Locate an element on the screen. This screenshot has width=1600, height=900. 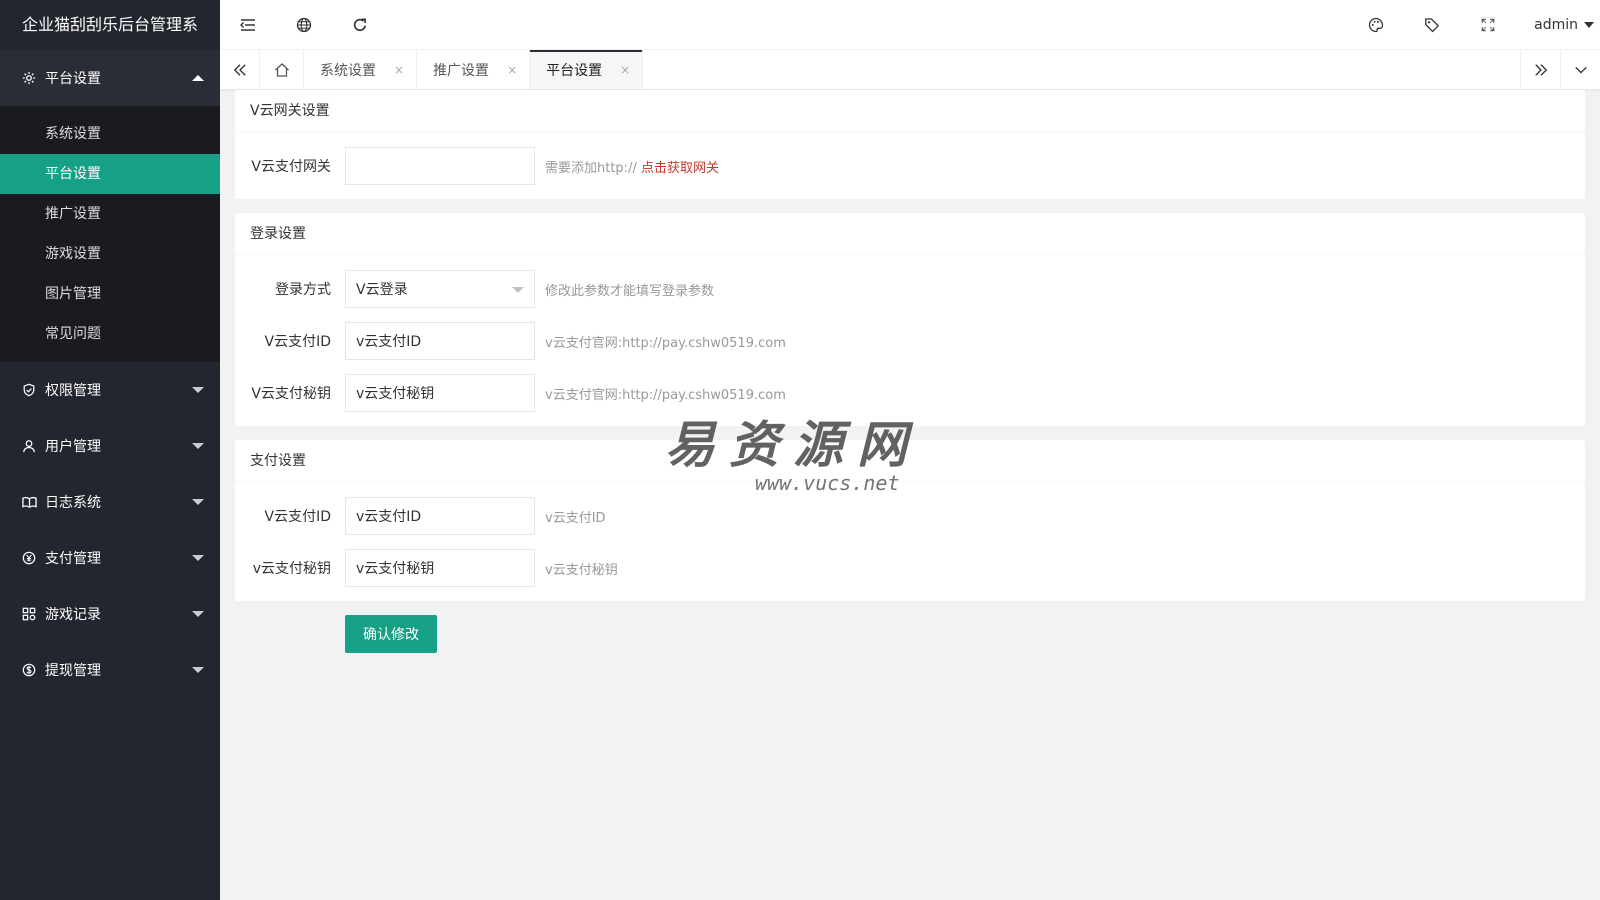
sidebar-item-faq: 常见问题 is located at coordinates (110, 334).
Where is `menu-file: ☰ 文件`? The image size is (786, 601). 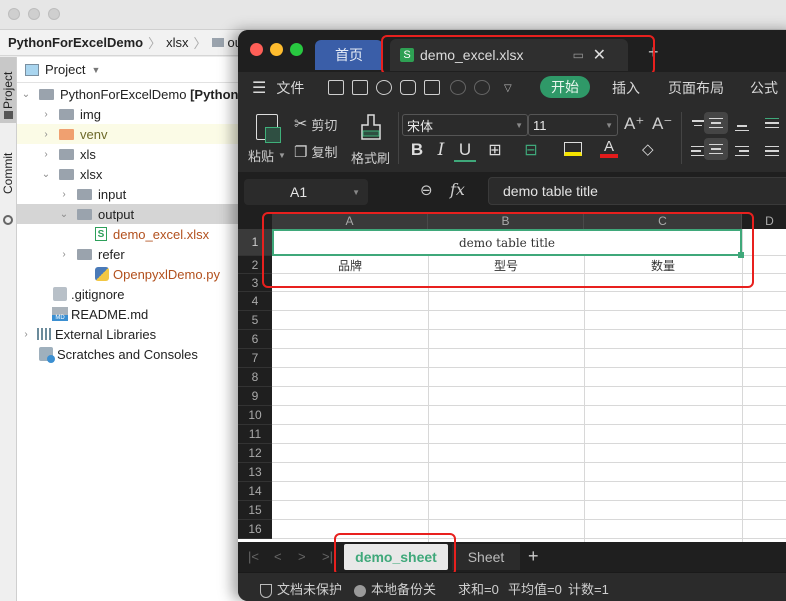 menu-file: ☰ 文件 is located at coordinates (278, 88).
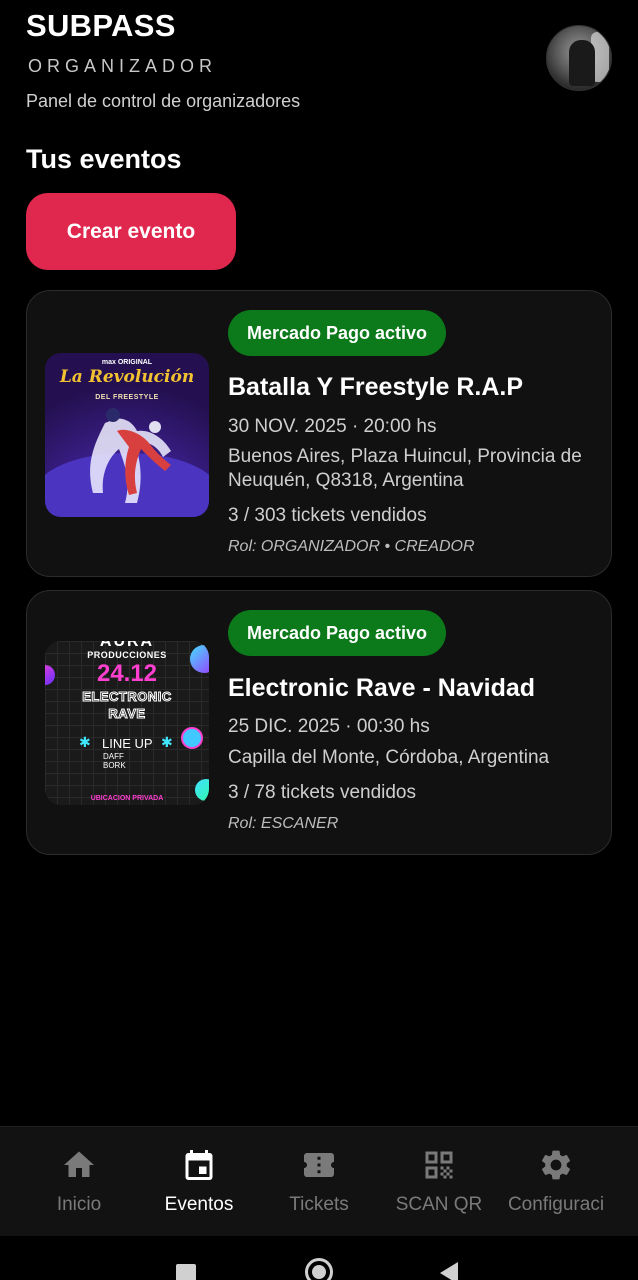 This screenshot has height=1280, width=638. What do you see at coordinates (328, 516) in the screenshot?
I see `event-tickets-sold: 3 / 303 tickets vendidos` at bounding box center [328, 516].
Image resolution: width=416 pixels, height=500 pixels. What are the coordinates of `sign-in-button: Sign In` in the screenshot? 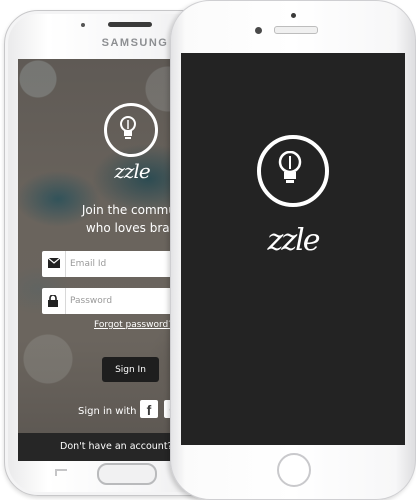 It's located at (130, 370).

=======

- Your instructions
Please rename "screenshot" to "image" in the records from the start up to and including the line with "sidebar-item-faq: 常见问题 is". Give those lines again with nothing else changed, and leave out the pictures.

- Expected answer
Locate an element on the screen. This image has width=1600, height=900. 
sidebar-item-faq: 常见问题 is located at coordinates (110, 334).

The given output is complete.